--- ENTRIES SHOWN ---
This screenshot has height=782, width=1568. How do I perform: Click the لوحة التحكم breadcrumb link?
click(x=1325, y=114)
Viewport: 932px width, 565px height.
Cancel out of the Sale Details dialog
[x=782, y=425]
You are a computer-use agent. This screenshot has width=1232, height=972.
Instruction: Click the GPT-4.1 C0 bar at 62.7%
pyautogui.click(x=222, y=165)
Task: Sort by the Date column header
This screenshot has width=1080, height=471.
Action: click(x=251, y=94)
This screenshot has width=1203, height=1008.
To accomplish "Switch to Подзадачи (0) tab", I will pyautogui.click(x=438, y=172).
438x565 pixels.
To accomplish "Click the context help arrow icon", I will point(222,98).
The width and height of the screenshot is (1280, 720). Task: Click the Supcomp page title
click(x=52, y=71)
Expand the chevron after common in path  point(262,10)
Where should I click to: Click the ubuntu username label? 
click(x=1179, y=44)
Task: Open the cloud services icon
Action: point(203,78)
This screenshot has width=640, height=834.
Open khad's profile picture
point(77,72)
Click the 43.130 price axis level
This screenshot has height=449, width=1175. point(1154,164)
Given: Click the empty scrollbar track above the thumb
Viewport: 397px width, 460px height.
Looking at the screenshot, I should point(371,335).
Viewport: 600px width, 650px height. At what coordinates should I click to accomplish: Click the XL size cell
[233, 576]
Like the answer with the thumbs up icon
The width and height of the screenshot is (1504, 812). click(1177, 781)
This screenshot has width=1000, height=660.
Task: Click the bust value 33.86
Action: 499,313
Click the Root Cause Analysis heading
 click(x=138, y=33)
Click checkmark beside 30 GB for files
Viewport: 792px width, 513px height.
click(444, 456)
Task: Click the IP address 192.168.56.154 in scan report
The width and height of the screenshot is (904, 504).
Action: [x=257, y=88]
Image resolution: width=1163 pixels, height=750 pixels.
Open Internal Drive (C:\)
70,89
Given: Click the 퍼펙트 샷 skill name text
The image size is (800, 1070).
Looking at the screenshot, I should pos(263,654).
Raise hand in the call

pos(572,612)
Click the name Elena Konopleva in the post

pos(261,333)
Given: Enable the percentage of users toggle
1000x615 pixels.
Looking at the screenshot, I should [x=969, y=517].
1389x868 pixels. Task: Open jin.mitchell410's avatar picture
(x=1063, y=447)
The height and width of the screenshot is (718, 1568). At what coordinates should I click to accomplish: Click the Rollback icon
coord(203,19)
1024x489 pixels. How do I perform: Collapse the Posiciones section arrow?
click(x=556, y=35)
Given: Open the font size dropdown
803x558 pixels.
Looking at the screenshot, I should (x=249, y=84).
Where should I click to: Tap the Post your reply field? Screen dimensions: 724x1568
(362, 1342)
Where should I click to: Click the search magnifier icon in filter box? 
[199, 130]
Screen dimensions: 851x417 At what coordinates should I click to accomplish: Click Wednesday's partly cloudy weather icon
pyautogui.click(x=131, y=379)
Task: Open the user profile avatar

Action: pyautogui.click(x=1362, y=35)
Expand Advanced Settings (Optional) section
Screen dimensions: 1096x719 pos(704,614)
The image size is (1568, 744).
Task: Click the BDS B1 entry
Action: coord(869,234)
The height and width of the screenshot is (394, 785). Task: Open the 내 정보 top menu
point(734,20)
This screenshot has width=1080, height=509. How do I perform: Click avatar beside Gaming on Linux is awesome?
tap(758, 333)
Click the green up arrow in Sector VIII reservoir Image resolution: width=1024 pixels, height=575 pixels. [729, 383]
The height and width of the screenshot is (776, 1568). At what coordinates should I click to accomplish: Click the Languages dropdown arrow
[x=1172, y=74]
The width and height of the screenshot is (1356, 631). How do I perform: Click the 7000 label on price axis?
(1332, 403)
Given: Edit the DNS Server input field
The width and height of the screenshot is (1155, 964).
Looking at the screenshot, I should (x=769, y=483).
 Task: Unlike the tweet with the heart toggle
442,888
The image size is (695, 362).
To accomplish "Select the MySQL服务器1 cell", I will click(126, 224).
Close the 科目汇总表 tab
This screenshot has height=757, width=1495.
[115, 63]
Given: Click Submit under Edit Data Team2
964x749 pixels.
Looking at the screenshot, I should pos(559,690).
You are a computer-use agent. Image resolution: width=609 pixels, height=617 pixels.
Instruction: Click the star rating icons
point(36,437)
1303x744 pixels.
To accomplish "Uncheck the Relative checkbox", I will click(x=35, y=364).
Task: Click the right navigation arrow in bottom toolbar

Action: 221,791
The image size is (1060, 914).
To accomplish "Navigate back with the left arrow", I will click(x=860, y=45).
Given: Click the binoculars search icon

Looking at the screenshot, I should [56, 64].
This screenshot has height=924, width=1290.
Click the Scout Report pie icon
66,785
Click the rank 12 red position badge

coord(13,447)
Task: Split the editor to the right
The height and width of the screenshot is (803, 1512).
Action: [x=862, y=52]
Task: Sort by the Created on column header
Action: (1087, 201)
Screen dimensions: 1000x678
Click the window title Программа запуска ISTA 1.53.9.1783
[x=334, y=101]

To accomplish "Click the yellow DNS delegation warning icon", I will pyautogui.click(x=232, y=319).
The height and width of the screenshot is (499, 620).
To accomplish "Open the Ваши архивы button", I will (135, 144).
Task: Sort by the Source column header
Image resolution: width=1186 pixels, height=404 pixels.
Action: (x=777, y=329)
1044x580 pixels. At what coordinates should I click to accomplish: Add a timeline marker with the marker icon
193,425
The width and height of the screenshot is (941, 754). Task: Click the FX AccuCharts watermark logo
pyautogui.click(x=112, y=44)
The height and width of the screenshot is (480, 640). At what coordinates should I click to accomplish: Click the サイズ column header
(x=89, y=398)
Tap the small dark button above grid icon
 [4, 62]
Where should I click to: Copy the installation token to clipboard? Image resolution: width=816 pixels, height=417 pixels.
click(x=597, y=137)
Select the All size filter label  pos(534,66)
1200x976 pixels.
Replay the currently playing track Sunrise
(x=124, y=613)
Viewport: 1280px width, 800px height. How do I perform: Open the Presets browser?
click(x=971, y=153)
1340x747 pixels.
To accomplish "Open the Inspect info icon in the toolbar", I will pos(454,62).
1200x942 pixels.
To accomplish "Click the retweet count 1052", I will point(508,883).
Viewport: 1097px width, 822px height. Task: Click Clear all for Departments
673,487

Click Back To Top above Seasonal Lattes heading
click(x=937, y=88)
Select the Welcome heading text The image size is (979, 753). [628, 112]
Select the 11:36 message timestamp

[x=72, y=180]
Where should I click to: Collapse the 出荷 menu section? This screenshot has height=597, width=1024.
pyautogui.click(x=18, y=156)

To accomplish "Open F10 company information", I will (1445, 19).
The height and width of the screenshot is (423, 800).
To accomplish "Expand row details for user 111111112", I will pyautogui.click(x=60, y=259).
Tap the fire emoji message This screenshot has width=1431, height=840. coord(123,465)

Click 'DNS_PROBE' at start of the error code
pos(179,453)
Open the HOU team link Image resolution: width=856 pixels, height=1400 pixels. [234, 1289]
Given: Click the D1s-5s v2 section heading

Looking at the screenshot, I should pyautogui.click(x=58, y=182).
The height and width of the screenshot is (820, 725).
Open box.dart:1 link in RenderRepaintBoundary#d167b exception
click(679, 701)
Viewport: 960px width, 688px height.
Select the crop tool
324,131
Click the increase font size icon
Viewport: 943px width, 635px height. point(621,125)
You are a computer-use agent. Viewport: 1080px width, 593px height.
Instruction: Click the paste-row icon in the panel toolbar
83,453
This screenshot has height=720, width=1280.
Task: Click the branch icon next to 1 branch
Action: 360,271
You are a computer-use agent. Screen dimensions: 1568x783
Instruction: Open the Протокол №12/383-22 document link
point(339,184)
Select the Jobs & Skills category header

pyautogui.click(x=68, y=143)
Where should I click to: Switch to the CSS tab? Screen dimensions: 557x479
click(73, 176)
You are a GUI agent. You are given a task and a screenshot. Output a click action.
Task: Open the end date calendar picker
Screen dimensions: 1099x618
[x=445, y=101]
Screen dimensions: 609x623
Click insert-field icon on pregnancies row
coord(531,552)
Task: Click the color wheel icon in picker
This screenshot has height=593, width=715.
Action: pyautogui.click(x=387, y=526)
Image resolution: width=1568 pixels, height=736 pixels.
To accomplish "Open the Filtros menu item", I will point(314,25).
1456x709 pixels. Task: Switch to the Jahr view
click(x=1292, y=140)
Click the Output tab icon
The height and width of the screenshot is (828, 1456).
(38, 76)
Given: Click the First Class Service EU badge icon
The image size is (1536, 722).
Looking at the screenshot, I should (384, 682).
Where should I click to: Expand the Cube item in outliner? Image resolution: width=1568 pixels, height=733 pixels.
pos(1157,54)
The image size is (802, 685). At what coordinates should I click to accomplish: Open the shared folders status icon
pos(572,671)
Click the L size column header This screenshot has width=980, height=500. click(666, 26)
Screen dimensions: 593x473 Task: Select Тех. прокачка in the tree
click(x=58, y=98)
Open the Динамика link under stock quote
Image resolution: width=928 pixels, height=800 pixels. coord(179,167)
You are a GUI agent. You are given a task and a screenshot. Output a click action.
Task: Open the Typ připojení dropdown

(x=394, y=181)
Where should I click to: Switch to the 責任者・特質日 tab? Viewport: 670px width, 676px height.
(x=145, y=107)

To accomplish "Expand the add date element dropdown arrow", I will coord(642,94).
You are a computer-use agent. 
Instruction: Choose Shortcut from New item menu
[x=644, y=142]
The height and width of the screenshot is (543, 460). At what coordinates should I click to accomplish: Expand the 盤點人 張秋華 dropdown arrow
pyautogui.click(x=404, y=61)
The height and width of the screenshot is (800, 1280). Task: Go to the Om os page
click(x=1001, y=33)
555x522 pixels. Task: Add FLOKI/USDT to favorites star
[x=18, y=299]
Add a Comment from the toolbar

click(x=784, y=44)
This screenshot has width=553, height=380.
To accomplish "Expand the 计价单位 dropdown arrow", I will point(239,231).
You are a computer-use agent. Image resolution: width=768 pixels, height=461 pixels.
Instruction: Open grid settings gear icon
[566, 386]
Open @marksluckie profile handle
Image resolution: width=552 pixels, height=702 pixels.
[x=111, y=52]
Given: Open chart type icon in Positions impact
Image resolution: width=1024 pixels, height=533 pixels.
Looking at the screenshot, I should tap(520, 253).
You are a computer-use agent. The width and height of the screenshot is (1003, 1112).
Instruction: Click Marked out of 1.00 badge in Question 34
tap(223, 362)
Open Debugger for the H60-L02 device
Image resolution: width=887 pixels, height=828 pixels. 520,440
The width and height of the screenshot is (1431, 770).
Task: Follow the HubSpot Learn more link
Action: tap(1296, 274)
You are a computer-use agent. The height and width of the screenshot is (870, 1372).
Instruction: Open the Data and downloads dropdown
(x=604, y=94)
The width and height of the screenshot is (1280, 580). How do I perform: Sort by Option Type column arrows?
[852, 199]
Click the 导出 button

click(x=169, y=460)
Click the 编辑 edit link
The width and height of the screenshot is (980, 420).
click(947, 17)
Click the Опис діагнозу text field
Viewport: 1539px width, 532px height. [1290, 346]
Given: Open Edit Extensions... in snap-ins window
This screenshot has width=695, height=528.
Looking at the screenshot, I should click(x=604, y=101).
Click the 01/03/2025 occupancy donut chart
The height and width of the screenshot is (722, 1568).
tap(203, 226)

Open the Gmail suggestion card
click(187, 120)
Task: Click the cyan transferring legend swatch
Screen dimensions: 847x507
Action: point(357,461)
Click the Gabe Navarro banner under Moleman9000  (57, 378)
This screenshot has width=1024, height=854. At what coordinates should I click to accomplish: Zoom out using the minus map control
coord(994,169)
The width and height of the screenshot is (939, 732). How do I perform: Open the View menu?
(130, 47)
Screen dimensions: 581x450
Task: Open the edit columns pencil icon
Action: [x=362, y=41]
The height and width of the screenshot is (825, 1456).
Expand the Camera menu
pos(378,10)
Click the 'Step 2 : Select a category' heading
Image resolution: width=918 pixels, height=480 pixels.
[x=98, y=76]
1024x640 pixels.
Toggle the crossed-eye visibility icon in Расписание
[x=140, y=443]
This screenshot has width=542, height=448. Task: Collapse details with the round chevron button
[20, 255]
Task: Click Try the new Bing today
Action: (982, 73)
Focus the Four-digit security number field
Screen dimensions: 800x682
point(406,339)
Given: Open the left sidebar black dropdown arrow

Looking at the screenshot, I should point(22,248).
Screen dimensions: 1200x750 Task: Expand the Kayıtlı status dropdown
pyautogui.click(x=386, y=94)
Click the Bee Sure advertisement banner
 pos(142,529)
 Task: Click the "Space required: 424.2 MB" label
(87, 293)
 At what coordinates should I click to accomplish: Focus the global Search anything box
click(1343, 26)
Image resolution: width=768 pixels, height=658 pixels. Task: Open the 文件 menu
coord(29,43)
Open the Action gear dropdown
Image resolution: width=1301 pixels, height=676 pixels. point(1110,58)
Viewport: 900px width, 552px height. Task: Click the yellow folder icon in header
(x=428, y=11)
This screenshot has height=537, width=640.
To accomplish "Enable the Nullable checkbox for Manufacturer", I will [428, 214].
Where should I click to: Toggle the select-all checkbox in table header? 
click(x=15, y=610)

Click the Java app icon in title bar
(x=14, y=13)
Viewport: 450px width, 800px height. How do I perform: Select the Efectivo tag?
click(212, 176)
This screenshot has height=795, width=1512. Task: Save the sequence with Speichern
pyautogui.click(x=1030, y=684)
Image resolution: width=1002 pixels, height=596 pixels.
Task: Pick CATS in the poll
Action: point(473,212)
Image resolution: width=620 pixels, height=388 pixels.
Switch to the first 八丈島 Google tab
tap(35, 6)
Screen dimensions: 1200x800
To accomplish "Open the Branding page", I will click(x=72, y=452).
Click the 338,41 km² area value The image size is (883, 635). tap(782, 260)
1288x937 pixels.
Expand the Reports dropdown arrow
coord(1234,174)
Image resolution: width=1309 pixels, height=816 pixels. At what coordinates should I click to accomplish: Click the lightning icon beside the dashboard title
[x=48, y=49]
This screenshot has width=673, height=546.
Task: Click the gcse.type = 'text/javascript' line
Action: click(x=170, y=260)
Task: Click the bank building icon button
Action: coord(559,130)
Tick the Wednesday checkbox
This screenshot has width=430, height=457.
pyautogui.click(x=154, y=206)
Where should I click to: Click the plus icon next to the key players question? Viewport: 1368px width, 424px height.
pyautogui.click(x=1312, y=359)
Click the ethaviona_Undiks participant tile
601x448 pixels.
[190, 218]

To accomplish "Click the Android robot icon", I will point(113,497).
---
# TASK
Set down exactly the lines that begin the records and continue through the line bearing "You are a computer-use agent. This"; include both ends.

# OUTPUT BELOW
This screenshot has height=782, width=1568. How do I perform: Click the لوحة التحكم breadcrumb link?
click(x=1325, y=114)
Viewport: 932px width, 565px height.
Cancel out of the Sale Details dialog
[x=782, y=425]
You are a computer-use agent. This screenshot has width=1232, height=972.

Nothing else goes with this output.